Evorpacept is a high affinity, CD47-blocking, myeloid checkpoint inhibitor. The agent contains an inactive Fc region that can enhance anticancer therapies.

“These updated data provide growing support that evorpacept in combination with the standard regimens studied may translate into a meaningful survival benefit in patients with advanced HNSCC and GC who historically have poor outcomes,” said Keun-Wook Lee, MD, PhD, professor of Seoul National University College of Medicine and director of the Clinical Trials Center, Seoul National University Bundang Hospital, Seoul, Korea, in a press release.

ASPEN-01 is a phase 1, dose-escalation study (NCT03013218) in which the combination of evorpacept, anticancer regimens, and chemotherapy is being investigated in patients with advanced or metastatic solid tumors and relapsed or refractory non-Hodgkin lymphomas. Patients enrolled all had adequate bone marrow function, renal and liver function, and adequate performance status.

Eighteen patients were evaluable for response from the previously-treated HNSCC cohort, 13 from the checkpoint inhibitor-naïve HNSCC cohort, and 10 from the gastric cancer cohort at the data cutoff date of September 1, 2021.

At baseline, the patients with gastric cancer treated with evorpacept plus trastuzumab (Herceptin) and chemotherapy had a median age of 67.5 years (range, 36-83) and were largely male (n = 13), and Asian (n = 15). Most patients in the cohort had a performance score of 1 at baseline. Ninety-four percent of the group progressed upon prior anti-HER2 therapy, 11.1% progressed on greater than 2 prior lines of anti-HER2 therapy, and 11.1% progressed on prior treatment with a checkpoint inhibitor. There were also 15 patients in the cohort who have visceral distant metastasis.

In the HER2-positive gastric cancer cohort, patients were previously treated with up to 2 lines of therapy. The cohort was treated with evorpacept in combination with trastuzumab plus ramucirumab (Cyramza) and paclitaxel. The objective response rate (ORR) observed with the investigational combination was 72.2% with a 14.8-month median duration of response (mDOR).
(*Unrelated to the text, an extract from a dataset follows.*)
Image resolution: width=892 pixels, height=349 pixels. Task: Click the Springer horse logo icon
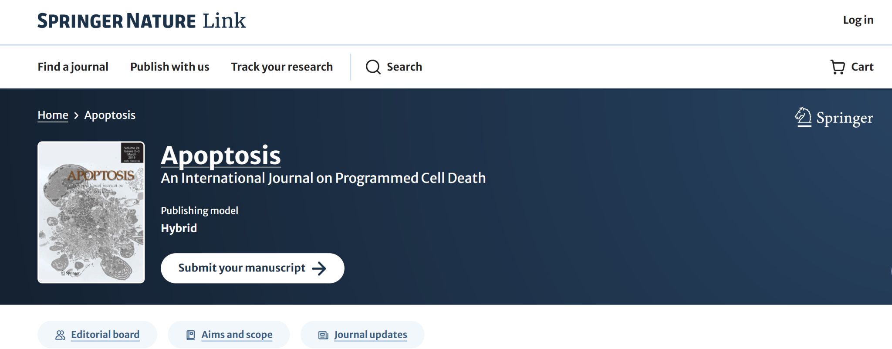pyautogui.click(x=803, y=117)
The 12-month overall survival (OS) observed with the combination in previously treated patients with HER2-positive gastric cancer was 79%, and the median OS was 17.1 months

Baseline demographics for the HNSCC cohort treated with evorpacept plus pembrolizumab (Keytruda) and chemotherapy showed that patients had a median age of 61 years (range, 45-70), were predominantly male (n = 12), and Asian (n = 10). The majority of the cohort had a performance status of 0 and 54% had visceral distant metastasis.
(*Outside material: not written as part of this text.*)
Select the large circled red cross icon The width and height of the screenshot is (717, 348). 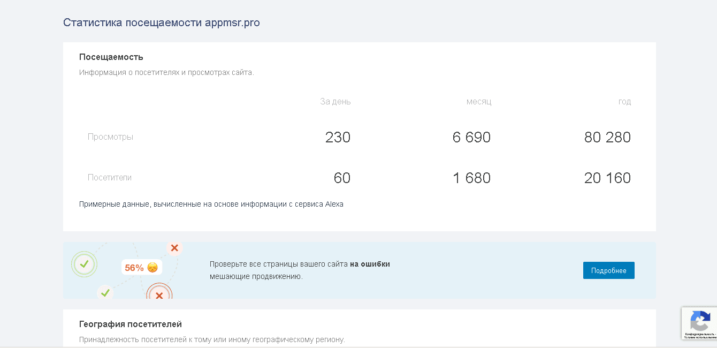[158, 294]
The ORR in these patients was 38.5% which consisted of 1 complete response (CR), 4 partial responses (PRs), and 6 cases of stable disease (SD). The median progression-free survival was 5.6 months (95% CI, 3.6 to not reached), and the median OS was not reached. The estimated 12-month OS rate was 83.3%.1,2

No dose-limiting toxicities (DLTs) were observed in the previously-treated HNSCC cohort. The most common treatment-related adverse events (TRAEs) urticaria, rash, and diarrhea, which occurred in 17% of patients.2

In the CPI-naïve HNSCC population who also received evorpacept plus pembrolizumab and chemotherapy, the median age at baseline was 63 years (range, 35-81), and the group mainly consist of male patients (n = 7) who were predominantly Asian (n = 5). The performance status observed in most patients was 1 and 60% had visceral distant metastasis.
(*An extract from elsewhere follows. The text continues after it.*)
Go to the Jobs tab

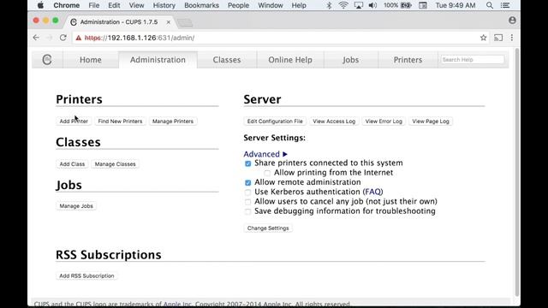tap(350, 60)
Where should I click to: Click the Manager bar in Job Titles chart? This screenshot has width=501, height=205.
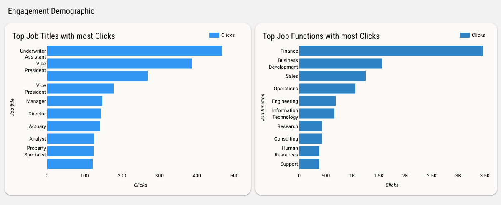(x=75, y=101)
In CPI-naïve HNSCC population, long-term follow-up data from patients treated with evorpacept plus pembrolizumab showed a 12-month OS rate of 80% with a mOS of 24.5 months. In this cohort, no DLTs were reported with evorpacept being administered at 15 mg/kg once per week. The TRAEs observed in 7.7% of the cohort included pneumonitis, anemia, fatigue, neutropenia, and hypersensitivity reaction.1,2

“The consistency and predictive value of evorpacept’s emerging survival-based data in aggressive solid tumor diseases is highly encouraging,” said Sophia Randolph, MD, PhD, chief medical officer, ALX Oncology, in a press release.1 “We are excited to investigate the impact of evorpacept on these longer-term measures of clinical benefit in our randomized phase 2 programs in patients with HNSCC (ASPEN-03 and ASPEN-04) and GC (ASPEN-06).”


1. ALX oncology announces updated data from ongoing clinical trial (ASPEN-01) of evorpacept showing emerging clinical benefit in survival-based endpoints in patients with advanced solid tumors. News release. ALX Oncology. November 10, 2021. Accessed November 10, 2021.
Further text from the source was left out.